In Windows 10 (version RS4), Microsoft introduced the Windows Hypervisor Platform (WHP) API. This API exposes Microsoft's built-in hypervisor functionality to user-mode Windows applications. In 2024, I used this API to create another project: a 16-bit MS-DOS emulator called DOSVisor. This project takes the concept further, and allows Windows x64 executables to be emulated within a virtualized environment.
The WHP API allows applications to create a virtual CPU, and map virtual memory from the host process directly into the guest's physical memory. The emulator uses this functionality to build a virtual environment which contains everything needed to execute a Windows user-mode process. This involves building up the memory space within the guest, including mapping the target executable and all DLL dependencies, followed by populating other internal data structures such as the PEB
, TEB
, KUSER_SHARED_DATA
, etc.
Mapping the EXE and DLL dependencies into memory is a simple task, but accurately maintaining internal structures, such as the PEB, is more complex. These structures are large, mostly undocumented, and their contents can vary between Windows versions. Instead of manually building up the memory layout within the virtual environment, WinVisor launches a suspended instance of the target process and clones the entire address space into the guest. The IAT and TLS data directories are temporarily removed from the PE headers in memory to stop DLL dependencies from loading and to prevent TLS callbacks from executing before reaching the entry point. The process is then resumed, allowing the usual process initialization to continue until it reaches the entry point of the target executable, at which point the hypervisor launches and takes control.
As the WHP API only allows memory from the current process to be mapped into the guest, the main hypervisor logic is encapsulated within a DLL that gets injected into the target process.
At the present time, the emulator simply forwards all syscalls to the host OS and logs them to the console. However, the project provides a framework to easily facilitate syscall hooks if necessary.
WinVisor has some limitations in its current form - the biggest one being that it currently only supports virtualizing a single thread. Other examples are described in further detail in the Limitations section below.
Despite these limitations, it still works well with many executables. It has been tested successfully against built-in Windows executables such as cmd.exe
, ping.exe
, and even GUI applications such as mspaint.exe
and notepad.exe
(although these only run partially virtualized as described later).
To launch WinVisor, simply execute the following command:
WinVisor.exe <target_executable_path>
Command-line parameters can also be specified for the target application, for example:
WinVisor.exe c:\windows\system32\ping.exe 8.8.8.8
If [ERROR] Failed to initialise Windows Hypervisor Platform API
is displayed, please ensure that Windows Hypervisor Platform
is installed and enabled in "Windows Features".
(screenshot above shows WinVisor emulating
cmd.exe
within a virtualized environment)

## Data provided
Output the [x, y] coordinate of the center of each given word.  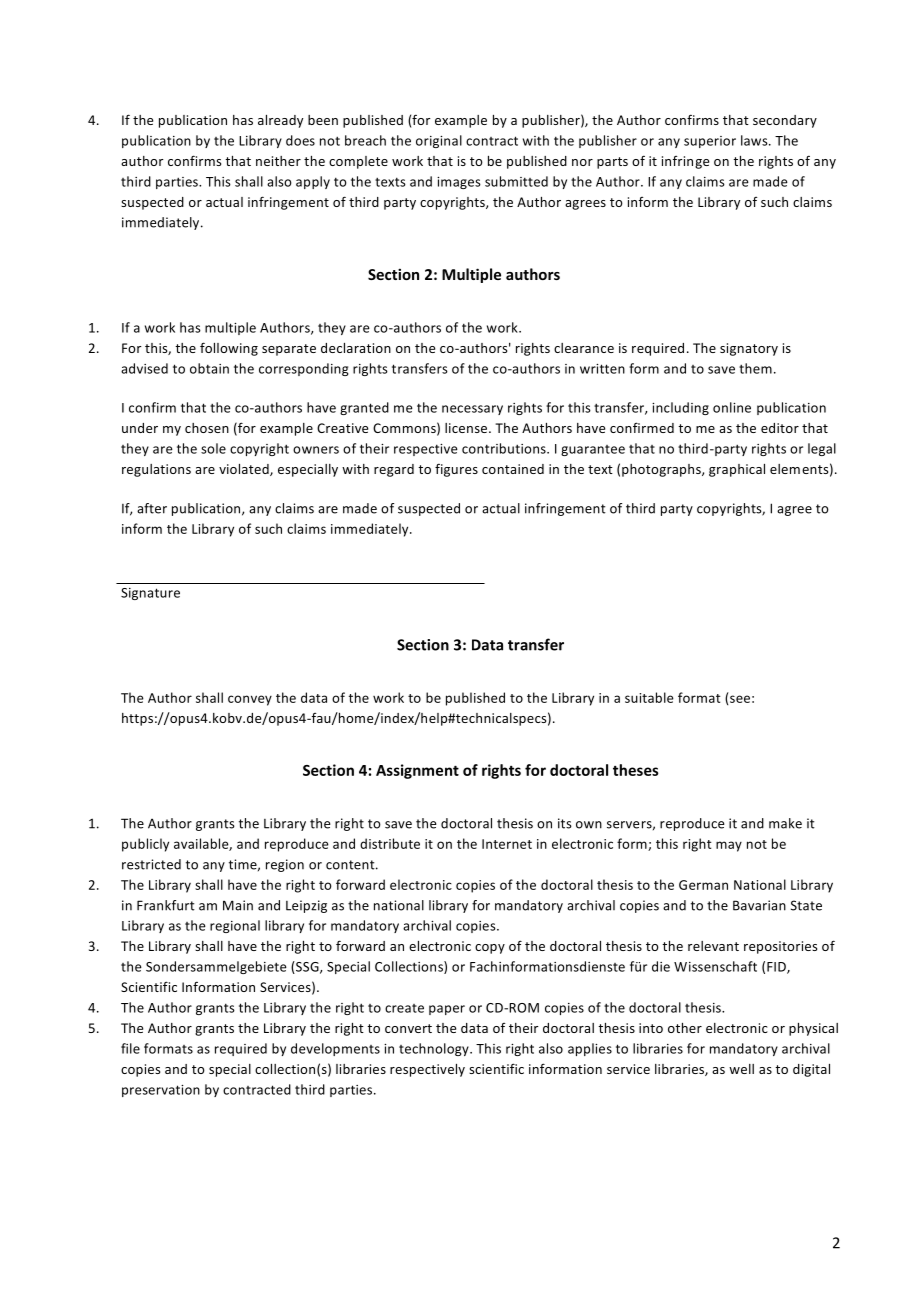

## Task set
**A.** In the WinVisor text, rewrite the passage starting at "WinVisor has some" and ending at "Limitations section below.", replacing "single thread" with "one thread".
**B.** Summarize the WinVisor text in two sentences.
**C.** According to the WinVisor text, what does the emulator currently do with syscalls?

## Complete answers
**A.**
WinVisor has some limitations in its current form - the biggest one being that it currently only supports virtualizing a one thread. Other examples are described in further detail in the Limitations section below.

**B.** WinVisor uses the Windows Hypervisor Platform API to emulate Windows x64 executables in a virtualized environment. It clones the address space of a suspended instance of the target process into the guest and takes control at the executable's entry point, and although it currently supports only a single thread, it works well with many executables such as cmd.exe and ping.exe.

**C.** It forwards all syscalls to the host OS and logs them to the console.